Today was a full, full day! Full of information, appreciations, problems, solutions, puzzles, questions, hopes and dreams. From a ‘mom and pop’ paapad production business (started on $30 and now employing 10 women) to a woman who may well be India’s first modern woman farmer/beekeeper (driving a tractor despite taboos in 1973!), we were inspired to think twice about our expectations. We were invited to look beyond the surface to gain a deeper understanding of the many ways in which humans are moving into alignment with the Earth.

Virginia Satir describes a human living humanely as, “a person who is real and is willing to take risks, to be creative, to manifest competence, to change when the situation calls for it, and to find ways to accommodate to what is new and different, keeping that part of the old that is still useful and discarding what is not.” At every turn in our day, I felt more… human.

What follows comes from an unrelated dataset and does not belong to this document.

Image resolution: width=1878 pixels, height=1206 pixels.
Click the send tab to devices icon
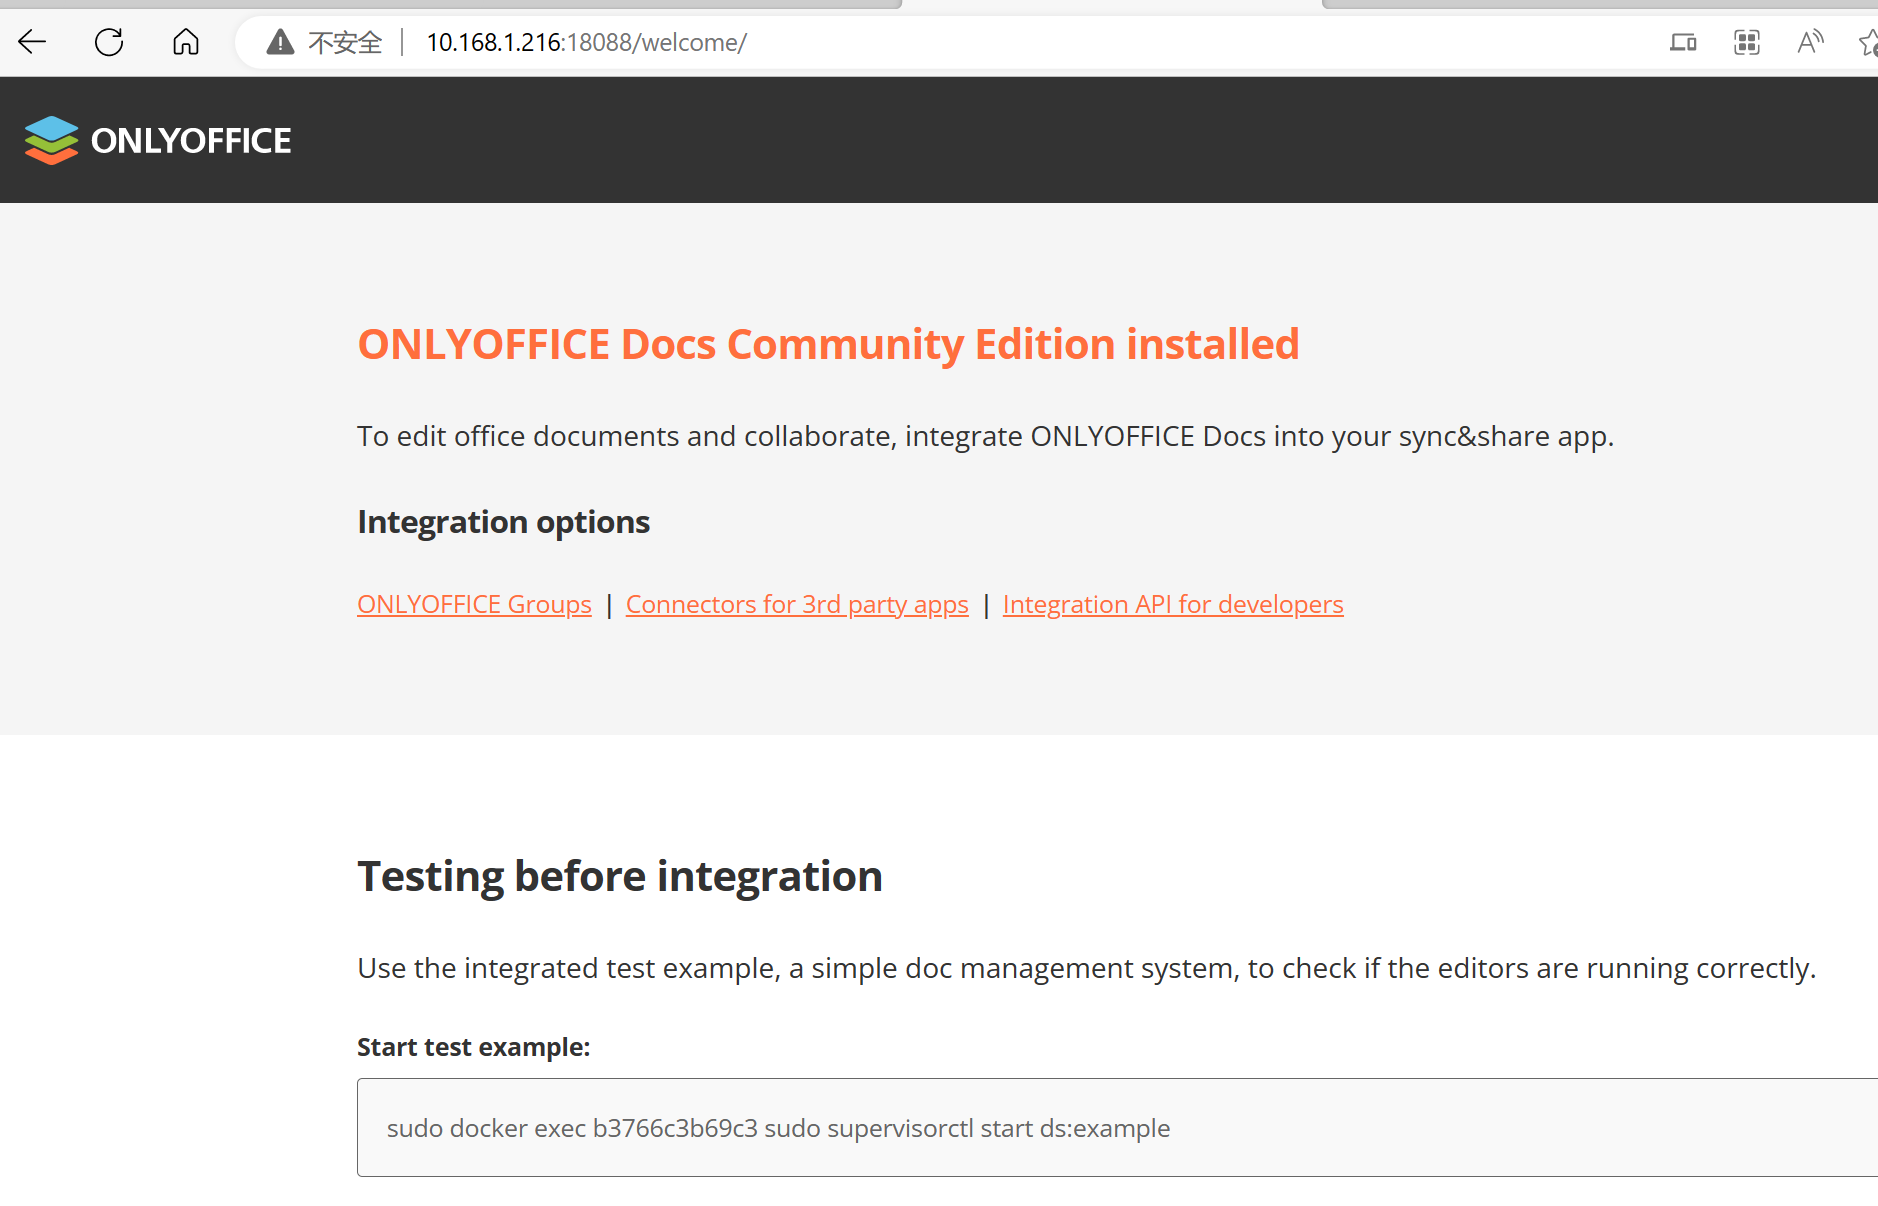[x=1683, y=42]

Our leaders on this trip, WEA Co-Directors Amira and Melinda along with WEA’s India Initiative Coordinator Arielle, wove our group in and out of events of the day with seamless grace. They pointed us always in the direction of deep listening, exchange, staying present, bringing our full selves, and more deep listening.

Our morning was filled with a visit to a paapad business started by a Punjabi woman and her husband. We were impressed by this woman’s ability to work alongside her husband to establish a local food production business, literally from scratch, starting with just $30. The regular employment of 10 women in this area means that they have jobs outside of their homes and a way to earn money. Paapad is a very nutritious baked good made from lentils that are ground into a base dough. Of course, we had tea with some of the treats made up for us there on the spot.

A healthy discussion occurred on our bus ride to the Golden Temple in Amritsar with each Delegate asking and listening to some difficult questions related to cultural barriers, and how we could learn from this experience. We ate a communal lunch at this marvelous Sikh temple and we felt so appreciative of everything we were experiencing (walking through water and reflections on pools help clear the mind!)

In the afternoon we visited Sangeeta Deol’s 2 hectare farm and we knew that we had entered a special place. Sangeeta radiated a light and presence when, after our introductions and beginning round of enquiries, she asked of us, do you have 20 minutes for me to tell my story? A resounding “yes!” was our answer and we were drawn into her world. She told of her journey with a certain incredulousness as to how indeed she was able to achieve so much while overcoming polio at age 4, losing her daughter and raising 2 grandchildren. It spoke volumes to us, too, as all the while her husband quietly supported her from the background. And while there is not a huge market for honey in this part of India (it is used primarily for medicinal purposes), bees are vital for cross-pollination and for sustaining life on this planet.

We did not want to leave this heroine of farming. And we hope that many more seek refuge at her open doorway, finding a connection that brings us closer to each other as humans and moves us into alignment with the Earth.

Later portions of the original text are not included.